TEXT PROVIDED:
◇ ◇ ◇ ◇ ◇
There's a fairly well-known (as these things go) IOCCC entry ("westly.c") to calculate pi. It looks like this:

#define _ F-->00 || F-OO--;
long F=00,OO=00;
main(){F_OO();printf("%1.3f\n", 4.*-F/OO/OO);}F_OO()
{
            _-_-_-_
       _-_-_-_-_-_-_-_-_
    _-_-_-_-_-_-_-_-_-_-_-_
  _-_-_-_-_-_-_-_-_-_-_-_-_-_
 _-_-_-_-_-_-_-_-_-_-_-_-_-_-_
 _-_-_-_-_-_-_-_-_-_-_-_-_-_-_
_-_-_-_-_-_-_-_-_-_-_-_-_-_-_-_
_-_-_-_-_-_-_-_-_-_-_-_-_-_-_-_
_-_-_-_-_-_-_-_-_-_-_-_-_-_-_-_
_-_-_-_-_-_-_-_-_-_-_-_-_-_-_-_
 _-_-_-_-_-_-_-_-_-_-_-_-_-_-_
 _-_-_-_-_-_-_-_-_-_-_-_-_-_-_
  _-_-_-_-_-_-_-_-_-_-_-_-_-_
    _-_-_-_-_-_-_-_-_-_-_-_
        _-_-_-_-_-_-_-_
            _-_-_-_
}

This prints 3.141, but you could get more digits by increasing the size of the circle (and changing the printf call).

I recently decided to port this to python. Here's the result:

class F:pass
s=F();_=F();
a=[];3;d=[];
A=(lambda:a.
append(1) or
s);D=(lambda
:d.append(1)
or s);l=len;
_.__neg__=(#
(lambda: _))
_.__sub__=(#
lambda x: (D
() and A()))
s. __sub__=\
lambda x:A()

-_
_-_-_-_
_-_-_-_-_-_
-_-_-_-_-_-_-_
_-_-_-_-_-_-_-_-_
-_-_-_-_-_-_-_-_-_-_
-_-_-_-_-_-_-_-_-_-_-_
_-_-_-_-_-_-_-_-_-_-_-_-_
_-_-_-_-_-_-_-_-_-_-_-_-_-_
_-_-_-_-_-_-_-_-_-_-_-_-_-_-_
-_-_-_-_-_-_-_-_-_-_-_-_-_-_-_
_-_-_-_-_-_-_-_-_-_-_-_-_-_-_-_
_-_-_-_-_-_-_-_-_-_-_-_-_-_-_-_
-_-_-_-_-_-_-_-_-_-_-_-_-_-_-_-_
-_-_-_-_-_-_-_-_-_-_-_-_-_-_-_-_
_-_-_-_-_-_-_-_-_-_-_-_-_-_-_-_-_
_-_-_-_-_-_-_-_-_-_-_-_-_-_-_-_-_
-_-_-_-_-_-_-_-_-_-_-_-_-_-_-_-_
-_-_-_-_-_-_-_-_-_-_-_-_-_-_-_-_
-_-_-_-_-_-_-_-_-_-_-_-_-_-_-_-_
-_-_-_-_-_-_-_-_-_-_-_-_-_-_-_-_
_-_-_-_-_-_-_-_-_-_-_-_-_-_-_-_
_-_-_-_-_-_-_-_-_-_-_-_-_-_-_-_
-_-_-_-_-_-_-_-_-_-_-_-_-_-_-_
_-_-_-_-_-_-_-_-_-_-_-_-_-_-_
_-_-_-_-_-_-_-_-_-_-_-_-_-_
_-_-_-_-_-_-_-_-_-_-_-_-_
-_-_-_-_-_-_-_-_-_-_-_
-_-_-_-_-_-_-_-_-_-_
_-_-_-_-_-_-_-_-_
-_-_-_-_-_-_-_
_-_-_-_-_-_
_-_-_-_
-_

print"%.3f"%(8.*l(a+d)/l(d)**2)

The rest of this post is spoilers, so stop reading if you'd like to figure out what's going on for yourself.

How it works

The original C version works by counting the area of the circle in variable F, and its diameter in variable OO. Then it calculates $ π = {4A \over d^2} $, and prints this to 3 decimal places.
◇ ◇ ◇ ◇ ◇
STATED EXERCISE A: In the post about the pi program, which variable does the original C version use to count the area of the circle?
The listing that follows is unrelated to the post about the pi program.
◇ ◇ ◇ ◇ ◇
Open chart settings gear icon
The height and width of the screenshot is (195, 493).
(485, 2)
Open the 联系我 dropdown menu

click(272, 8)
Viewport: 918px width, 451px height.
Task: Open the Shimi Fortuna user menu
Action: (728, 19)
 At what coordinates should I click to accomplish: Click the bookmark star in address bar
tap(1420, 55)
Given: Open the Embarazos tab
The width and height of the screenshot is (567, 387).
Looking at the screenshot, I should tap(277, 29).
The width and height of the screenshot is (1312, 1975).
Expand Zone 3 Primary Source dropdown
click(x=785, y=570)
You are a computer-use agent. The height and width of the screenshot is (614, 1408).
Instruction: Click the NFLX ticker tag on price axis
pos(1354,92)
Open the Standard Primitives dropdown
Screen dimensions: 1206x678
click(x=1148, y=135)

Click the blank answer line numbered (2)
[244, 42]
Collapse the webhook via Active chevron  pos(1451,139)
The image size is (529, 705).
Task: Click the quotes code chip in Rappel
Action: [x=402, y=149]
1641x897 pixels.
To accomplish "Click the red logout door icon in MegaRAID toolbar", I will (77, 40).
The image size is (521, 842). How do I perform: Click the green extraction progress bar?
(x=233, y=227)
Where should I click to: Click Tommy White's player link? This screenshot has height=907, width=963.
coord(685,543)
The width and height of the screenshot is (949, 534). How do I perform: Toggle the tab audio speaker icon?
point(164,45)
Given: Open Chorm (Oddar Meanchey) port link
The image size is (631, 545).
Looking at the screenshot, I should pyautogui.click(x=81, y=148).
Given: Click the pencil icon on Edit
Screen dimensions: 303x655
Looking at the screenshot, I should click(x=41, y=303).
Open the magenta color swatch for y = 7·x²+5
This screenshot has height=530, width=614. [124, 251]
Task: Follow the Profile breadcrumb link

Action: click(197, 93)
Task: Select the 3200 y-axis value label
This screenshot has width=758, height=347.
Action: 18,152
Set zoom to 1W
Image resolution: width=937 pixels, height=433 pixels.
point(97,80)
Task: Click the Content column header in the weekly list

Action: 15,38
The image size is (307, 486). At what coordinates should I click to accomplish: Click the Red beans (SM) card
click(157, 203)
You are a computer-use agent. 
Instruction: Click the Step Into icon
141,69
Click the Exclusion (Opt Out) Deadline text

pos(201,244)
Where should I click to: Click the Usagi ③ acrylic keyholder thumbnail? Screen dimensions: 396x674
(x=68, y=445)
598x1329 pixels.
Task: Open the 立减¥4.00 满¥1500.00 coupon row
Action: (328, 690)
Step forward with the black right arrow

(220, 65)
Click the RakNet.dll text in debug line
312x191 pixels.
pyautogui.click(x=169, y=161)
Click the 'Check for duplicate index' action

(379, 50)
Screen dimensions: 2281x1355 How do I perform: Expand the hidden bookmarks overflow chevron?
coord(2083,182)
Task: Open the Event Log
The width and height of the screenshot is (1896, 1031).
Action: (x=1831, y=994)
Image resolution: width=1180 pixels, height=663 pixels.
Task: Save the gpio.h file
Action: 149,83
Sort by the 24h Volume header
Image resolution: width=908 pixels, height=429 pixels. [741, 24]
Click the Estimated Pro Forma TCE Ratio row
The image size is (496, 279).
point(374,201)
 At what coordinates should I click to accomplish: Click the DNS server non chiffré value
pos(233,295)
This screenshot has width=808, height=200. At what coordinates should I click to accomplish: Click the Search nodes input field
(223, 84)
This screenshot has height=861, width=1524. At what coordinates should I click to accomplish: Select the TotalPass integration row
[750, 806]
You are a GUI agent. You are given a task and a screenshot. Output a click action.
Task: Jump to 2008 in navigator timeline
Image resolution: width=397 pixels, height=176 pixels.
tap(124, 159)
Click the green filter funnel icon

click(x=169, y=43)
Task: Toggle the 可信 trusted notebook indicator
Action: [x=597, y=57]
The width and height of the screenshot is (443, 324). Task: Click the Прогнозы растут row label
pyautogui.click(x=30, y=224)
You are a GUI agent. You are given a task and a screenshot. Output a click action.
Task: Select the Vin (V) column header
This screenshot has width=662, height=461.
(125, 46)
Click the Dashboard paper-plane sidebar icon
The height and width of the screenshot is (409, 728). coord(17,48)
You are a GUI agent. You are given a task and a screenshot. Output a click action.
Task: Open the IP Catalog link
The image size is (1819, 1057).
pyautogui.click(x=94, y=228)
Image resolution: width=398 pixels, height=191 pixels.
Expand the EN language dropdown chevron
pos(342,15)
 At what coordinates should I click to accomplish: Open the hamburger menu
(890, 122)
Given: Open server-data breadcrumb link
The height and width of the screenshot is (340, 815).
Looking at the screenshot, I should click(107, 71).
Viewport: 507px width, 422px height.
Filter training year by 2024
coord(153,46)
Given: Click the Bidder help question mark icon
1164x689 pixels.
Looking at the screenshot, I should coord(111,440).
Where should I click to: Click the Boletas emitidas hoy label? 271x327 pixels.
◇ ◇ ◇ ◇ ◇
STATED EXERCISE B: Rewrite the stretch of the listing from the line containing "Task: Select the 3200 y-axis value label" through the line containing "click(157, 203)" as a JSON list of strings, one string per line, leaving out blank lines.

COMPLETE RESPONSE A: The variable F.

COMPLETE RESPONSE B:
[
  "Task: Select the 3200 y-axis value label",
  "This screenshot has width=758, height=347.",
  "Action: 18,152",
  "Set zoom to 1W",
  "Image resolution: width=937 pixels, height=433 pixels.",
  "point(97,80)",
  "Task: Click the Content column header in the weekly list",
  "Action: 15,38",
  "The image size is (307, 486). At what coordinates should I click to accomplish: Click the Red beans (SM) card",
  "click(157, 203)"
]